Today’s the big day – our neighbours to the south are headed to the polls to determine who will be their president for the next 4 years.  If it’s anything like the last U.S. election, there’s no doubt that this will likely be a hot topic for discussion in your workplace even for us Canadians.  While I encourage all of my colleagues to speak their mind, politics is a topic I advise them to avoid in the workplace.  As important as politics are to our society, political discussions can become heated and divisive by nature, and have the potential to damage working relationships.  Additionally, the current political landscape, in conjunction with the pandemic, may have some people feeling unnerved, anxious, or even scared.  As an organization, we should work to bring our colleagues together, not divide them.  For this reason, it’s best to clearly communicate your expectations to your employees when it comes to discussing politics in the workplace.

I’ve outlined some steps below you can take to help limit your employees from discussing politics in the workplace.
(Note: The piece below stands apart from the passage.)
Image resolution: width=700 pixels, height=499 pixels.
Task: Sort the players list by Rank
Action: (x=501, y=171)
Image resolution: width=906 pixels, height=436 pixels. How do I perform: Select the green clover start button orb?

Implement a workplace behaviour policy

The easiest way to discourage your employees from discussing politics in the workplace is to include a clause about it in your workplace behaviour policy.  A workplace behaviour policy is a company policy that outlines what behaviours are and are not acceptable during work hours and on company property.  The contents of this policy should be on the basis of treating your colleagues with respect regardless of their personal beliefs and how they may identify themselves.  While many organizations already have one in place, it may not be updated to reflect today’s working conditions.  For this reason, I encourage you to revisit your workplace behaviour policy to include verbiage regarding virtual and home-based offices.  It’s important to remind your employees that although they may be working virtually, the workplace behaviour policy is still applicable to them.
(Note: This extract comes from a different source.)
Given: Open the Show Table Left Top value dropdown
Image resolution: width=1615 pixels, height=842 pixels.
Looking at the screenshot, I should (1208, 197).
In regards to politics, you may request that no political discussions take place on company property, and that any paraphernalia related to political affiliations be prohibited on company property.  If working virtually, this may also include working in a space that is free of any items with political affiliations (including that oversized Obama poster hanging in your office that you love so much). Additionally, I suggest reminding your employees that they should also be cautious about discussing politics with their colleagues outside of work hours as well. 

Send a reminder

As your employees may have only read the workplace behaviour policy once upon being hired, you may want to remind them of its contents at this time or during any election season.  Specifically, remind them of any language pertaining to discussing politics in the workplace and explain why this policy is in effect.  Organizations are made up of people from a diverse range of backgrounds, so it’s important to be cross-culturally sensitive.

I also recommend reminding your employees to be cautious of what they post on social media, especially if they’ve associated their account with you as an employer.  If you have a policy specific to social media use, ensure your employees are familiar with it and understand it.
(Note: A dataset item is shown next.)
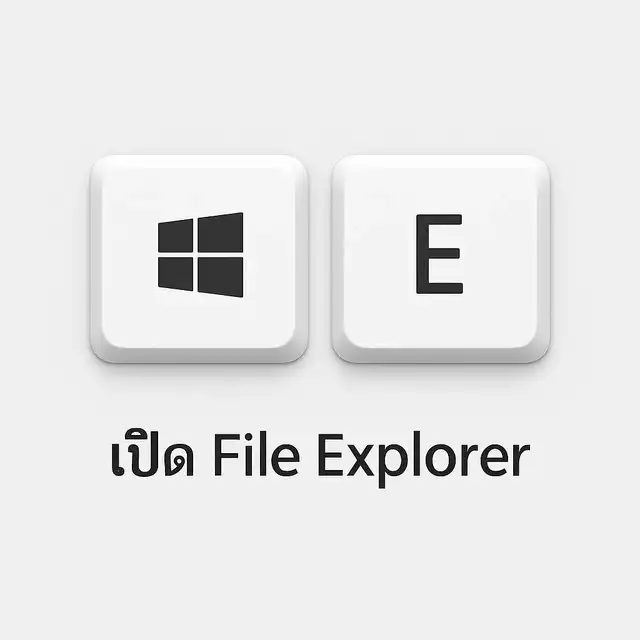Click the Thai word "เปิด" in the caption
Encourage voter participation

While it may not be applicable to this specific election, I always encourage my employees to practice their civil duty by voting whenever there is a Canadian election.  Of course, any language regarding particular candidates, policies, or parties should be avoided, but a quick “Don’t forget to vote” email to your staff will send out the right message. 

If your employees are feeling oppressed or anxious about today’s political landscape, refer them to their Employee Assistance Program (EAP) to speak with a certified mental health counsellor who can help them with their needs.